North & South

HOW TO FRIGHTEN A MILLENNIAL

One afternoon in early autumn, my partner and I went to an ecologically sensitive shop where you can buy all manner of products, from lentils to black rice to organic strawberries coated in chocolate.

The shop, in a well-to-do Auckland suburb, is painted white and suffused with gentle sunlight, much like a sunny hospital ward. Here, customers can select carefully curated foodstuffs from rows of jars and bins. You then pop them into brown paper bags to be weighed and priced at the counter.

The staff are attractive, svelte young women, each with the quiet confidence only a comfortable, middle-class upbringing, with its expansive prospects, can provide.

When we took our bundle of small brown paper bags to the counter, after diving repeatedly into the bins for organic muesli and the like, the young Pākehā woman serving us asked cheerfully, as she toted up the damage, if we were locals.

When my partner said we lived at Narrow Neck, she said: “Awesome! It’s a nice beach. Does it get very crowded in weekends?”

“Sometimes in summer,” I said. “Bus-loads of Polynesians come each year. They sit under the trees or in a group in the water. They use the beach quite differently to us whiteys.”

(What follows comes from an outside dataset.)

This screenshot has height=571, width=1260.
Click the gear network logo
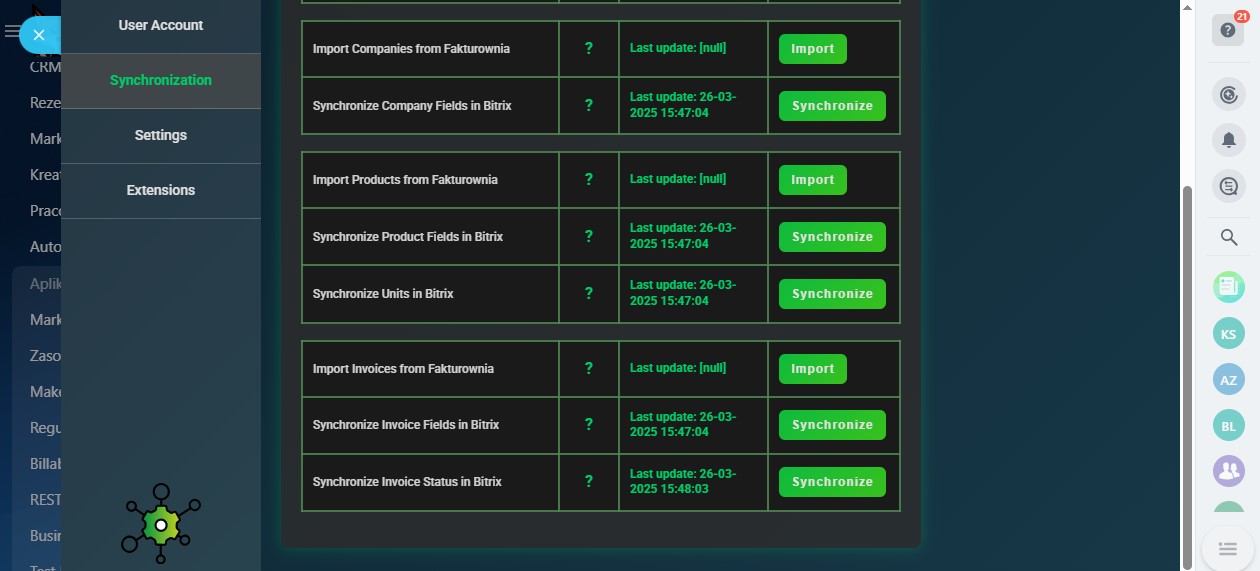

The shop attendant’s face froze. Why would a middle-aged white man make anthropological observations about people of colour? Perhaps this was an example of racism? Perhaps it was an example of racism and elitism? Perhaps it was a deliberate provocation? She didn’t say anything. She looked away, clearly anxious, and opened the till – presumably hoping to cut the conversation short so it wouldn’t continue in an even more unseemly direction.

Fair enough. There were other people in the shop casually filling their bags. Who knows what shaming she might be subject to if news got out she’d reacted in a way that could be construed as endorsing a racist or elitist observation?

On the way back to my car, I was struck by the shop assistant’s obvious anxiety – a reaction I had noticed in other young, middle-class people when conversation veered into what might be seen as politically incorrect territory.